Produce a verbatim copy of the following records, leaving out all pictures.

***** TASK INPUT *****

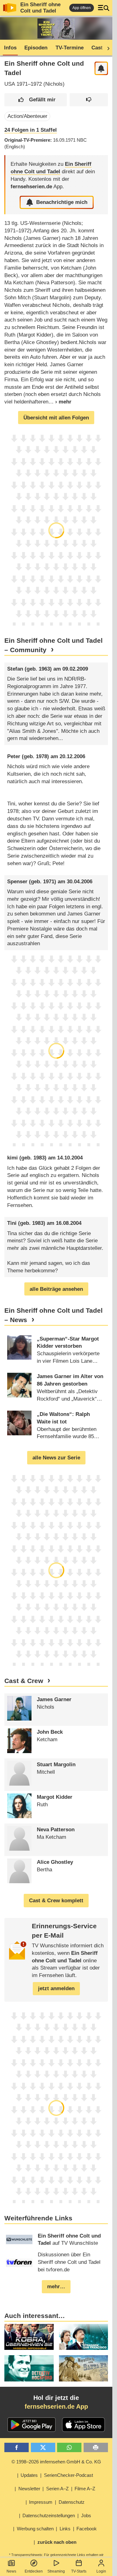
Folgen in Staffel (30, 130)
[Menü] (103, 7)
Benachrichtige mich (61, 202)
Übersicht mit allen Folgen (56, 418)
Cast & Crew (23, 1681)
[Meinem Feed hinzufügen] (101, 68)
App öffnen (81, 8)
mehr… (56, 2286)
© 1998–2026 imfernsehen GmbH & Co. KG (56, 2461)
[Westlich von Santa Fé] (83, 2368)
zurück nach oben (56, 2542)
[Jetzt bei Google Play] (31, 2424)
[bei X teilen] (43, 2447)
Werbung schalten (35, 2528)
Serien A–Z (57, 2488)
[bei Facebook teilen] (16, 2447)
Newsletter (29, 2488)
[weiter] (106, 47)
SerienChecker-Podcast (68, 2475)
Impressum (40, 2502)
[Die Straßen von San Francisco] (83, 2337)
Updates (29, 2475)
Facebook (86, 2528)
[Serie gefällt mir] (35, 100)
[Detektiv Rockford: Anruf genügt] (28, 2368)
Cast (97, 48)
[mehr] (59, 402)
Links (65, 2528)
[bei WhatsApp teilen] (69, 2447)
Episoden (35, 48)
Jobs (86, 2515)
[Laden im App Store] (83, 2424)
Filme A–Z (85, 2488)
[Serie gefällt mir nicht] (89, 100)
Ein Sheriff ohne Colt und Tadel (40, 8)
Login (101, 2571)
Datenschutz (72, 2502)
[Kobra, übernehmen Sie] (28, 2337)
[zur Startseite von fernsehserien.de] (9, 8)
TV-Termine (70, 48)
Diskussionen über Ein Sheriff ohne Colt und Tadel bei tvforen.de (69, 2262)
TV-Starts (78, 2571)
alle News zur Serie (56, 1458)
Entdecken (34, 2571)
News (11, 2571)
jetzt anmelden (56, 1988)
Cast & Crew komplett (56, 1901)
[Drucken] (96, 2447)
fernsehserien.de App (56, 2406)
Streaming (56, 2571)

*****

◆ **WRITTEN ANSWER**
Folgen in Staffel (30, 130)
[Menü] (103, 7)
Benachrichtige mich (61, 202)
Übersicht mit allen Folgen (56, 418)
Cast & Crew (23, 1681)
[Meinem Feed hinzufügen] (101, 68)
App öffnen (81, 8)
mehr… (56, 2286)
© 1998–2026 imfernsehen GmbH & Co. KG (56, 2461)
[Westlich von Santa Fé] (83, 2368)
zurück nach oben (56, 2542)
[Jetzt bei Google Play] (31, 2424)
[bei X teilen] (43, 2447)
Werbung schalten (35, 2528)
Serien A–Z (57, 2488)
[bei Facebook teilen] (16, 2447)
Newsletter (29, 2488)
[weiter] (106, 47)
SerienChecker-Podcast (68, 2475)
Impressum (40, 2502)
[Die Straßen von San Francisco] (83, 2337)
Updates (29, 2475)
Facebook (86, 2528)
[Serie gefällt mir] (35, 100)
[Detektiv Rockford: Anruf genügt] (28, 2368)
Cast (97, 48)
[mehr] (59, 402)
Links (65, 2528)
[bei WhatsApp teilen] (69, 2447)
Episoden (35, 48)
Jobs (86, 2515)
[Laden im App Store] (83, 2424)
Filme A–Z (85, 2488)
[Serie gefällt mir nicht] (89, 100)
Ein Sheriff ohne Colt und Tadel (40, 8)
Login (101, 2571)
Datenschutz (72, 2502)
[Kobra, übernehmen Sie] (28, 2337)
[zur Startseite von fernsehserien.de] (9, 8)
TV-Termine (70, 48)
Diskussionen über Ein Sheriff ohne Colt und Tadel bei tvforen.de (69, 2262)
TV-Starts (78, 2571)
alle News zur Serie (56, 1458)
Entdecken (34, 2571)
News (11, 2571)
jetzt anmelden (56, 1988)
Cast & Crew komplett (56, 1901)
[Drucken] (96, 2447)
fernsehserien.de App (56, 2406)
Streaming (56, 2571)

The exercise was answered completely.